Glossary

  • Distribution of missing data =
    • MCAR = missing completely at random
    • MAR = missing at random (when the presence of missing data for a given variable is related to the values of another variable)
    • MNAR = missing not at random

\(\Rightarrow\) in functional trait databases, missingness is related to the frequency of the species and their abundances, and taxonomic and phylogenetic bias is commonplace \(/!\setminus\)


  • Deletion method =
    • delete species with missing data for the calculation of diversity indices
    • acceptable for estimation of the community-weighted mean trait value (CWM)
      as long as it only concerns the minor species (should not exceed 20\(\%\) of the total biomass of the community)


  • Gower + PCoA =
    • compute Gower distance (with missing data) and project the distance with a Principal Coordinate Analysis,
      the axes being then used as functional traits
    • only relevant for functional diversity indices calculated from several traits
    • trait information gets lost and only multivariate approaches can be used


  • Imputation method = replace missing data with substituted values

  • Simple imputation = a single value is imputed for each missing datum

  • Multiple imputation = Monte Carlo technique in which the missing values are replaced by \(m > 1\) imputed values, combined to produce estimates, confidence intervals, missing data uncertainty

  • Likelihood-based imputation = imputation and analysis are conducted simultaneously



Specific traits


2014 : Tamme (Ecology)

Measure the predictive power of simple plant traits to estimate species’ maximum dispersal distances :

  • dispersal distance is related to a dispersal syndrome (Willson 1993, Pärtel & Zobel 2007, Vittoz & Engler 2007), that may generally be deduced from seed morphology, but difficult to establish a direct association (Nogales 2007)
  • plant height more important than seed mass in determining seed dispersal distances (Thomson et al. 2011)
  • maximum dispersal distance strongly correlated with mean dispersal distance (Thomson et al. 2011) :

\[ log_{10}(\text{ maximumDist }) = 0.795 + 0.984 * log_{10}(\text{ meanDist })\]
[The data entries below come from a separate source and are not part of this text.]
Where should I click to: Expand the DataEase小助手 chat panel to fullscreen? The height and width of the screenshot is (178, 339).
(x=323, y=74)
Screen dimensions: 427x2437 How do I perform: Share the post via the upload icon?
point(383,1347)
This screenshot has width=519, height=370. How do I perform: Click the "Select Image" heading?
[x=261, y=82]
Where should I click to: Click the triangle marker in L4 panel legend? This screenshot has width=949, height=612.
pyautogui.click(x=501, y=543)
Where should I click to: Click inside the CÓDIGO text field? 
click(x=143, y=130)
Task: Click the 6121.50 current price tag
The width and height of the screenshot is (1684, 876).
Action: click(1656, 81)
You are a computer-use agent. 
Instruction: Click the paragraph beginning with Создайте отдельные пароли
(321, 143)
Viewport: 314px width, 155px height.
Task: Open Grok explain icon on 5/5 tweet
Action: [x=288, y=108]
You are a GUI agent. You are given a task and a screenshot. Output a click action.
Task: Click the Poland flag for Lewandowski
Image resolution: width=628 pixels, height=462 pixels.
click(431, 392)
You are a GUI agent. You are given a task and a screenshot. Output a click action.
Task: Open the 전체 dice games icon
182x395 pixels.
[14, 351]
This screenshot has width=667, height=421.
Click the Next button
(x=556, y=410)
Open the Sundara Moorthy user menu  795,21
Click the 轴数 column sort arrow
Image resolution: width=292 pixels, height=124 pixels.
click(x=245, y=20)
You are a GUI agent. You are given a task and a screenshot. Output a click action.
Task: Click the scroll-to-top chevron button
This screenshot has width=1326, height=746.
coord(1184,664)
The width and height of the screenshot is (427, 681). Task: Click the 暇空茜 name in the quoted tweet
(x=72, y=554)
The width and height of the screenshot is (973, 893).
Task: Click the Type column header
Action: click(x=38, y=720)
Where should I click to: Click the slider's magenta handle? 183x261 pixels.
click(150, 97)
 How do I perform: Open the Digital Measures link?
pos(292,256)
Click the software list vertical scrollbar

depending on the set of species used and the trait data available,
different traits are important in describing dispersal distance patterns


\(\Rightarrow\) (dispersal syndrome + growth form + terminal velocity)
explain \(\sim\) 60\(\%\) of the variation in maximum dispersal distances

\(\Rightarrow\) (dispersal syndrome + growth form)
explain \(\sim\) 50\(\%\) of the variation in maximum dispersal distances

with

  • on average, maximum dispersal distances increase from :

    wind (no special mechanisms) < ballistic < ant < wind (special mechanisms) < animal
    herb < shrub < tree

  • models with terminal velocity only apply to species with wind or ballistic dispersal syndrome
  • in general, short-distance dispersal overestimated, and long-distance dispersal underestimated

\(\Rightarrow\) dispeRsal package



Comparison of methods


2014 : Taugourdeau

Effect of imputation methods on the evaluation of trait values at species level and on the subsequent calculation of functional diversity indices at community level :

None of these methods was able to perform best for all the traits and indices
at the species level, the most accurate imputation method is not the same for all traits 
and in all cases, but dissimilarity and/or relationships method always the most accurate 
among the single imputation methods
key parameter to choose the adequate imputation method 
= the distribution of the trait value in the dataset
applying a transformation method to improve the distribution of the trait values prior to  
using a imputation method could be useful in improving the quality of the replacement
30% of the data missing = percentage of missing data as a limit 
for the utilization of these single imputation methods
  • Average method = least accurate
  • Functional proximity between species =
    • best method for traits with unbalanced distribution
    • but not an appropriate choice for a study on functional distance between species,
      as functional distance would then be underestimated
    • less affected by the percentage of deleted data (but Gower dissimilarity cannot be calculated between two species if no trait for both species : not possible if missing data are too numerous)
  • Relationships between traits =
    • best method for traits with balanced distribution
    • but the most sensitive to the level of missing data
  • MICE = more accurate than all other methods for all traits except SLA
    • the correction model can be adapted to the distribution of the variable, but caution with unbalanced traits


2014 : Penone

Evaluate the performance of four approaches for estimating missing values in trait databases and test whether imputed datasets retain underlying allometric relationships among traits :

adding phylogenetic information reduced the error for all approaches except kNN 
this result was stronger for missForest than for mice

whithout phylo, mice gave better results than missForest
this difference was not significant whith phylo
bias was lower when missing data were imputed rather than deleted,
especially when more than 30% of the data were missing.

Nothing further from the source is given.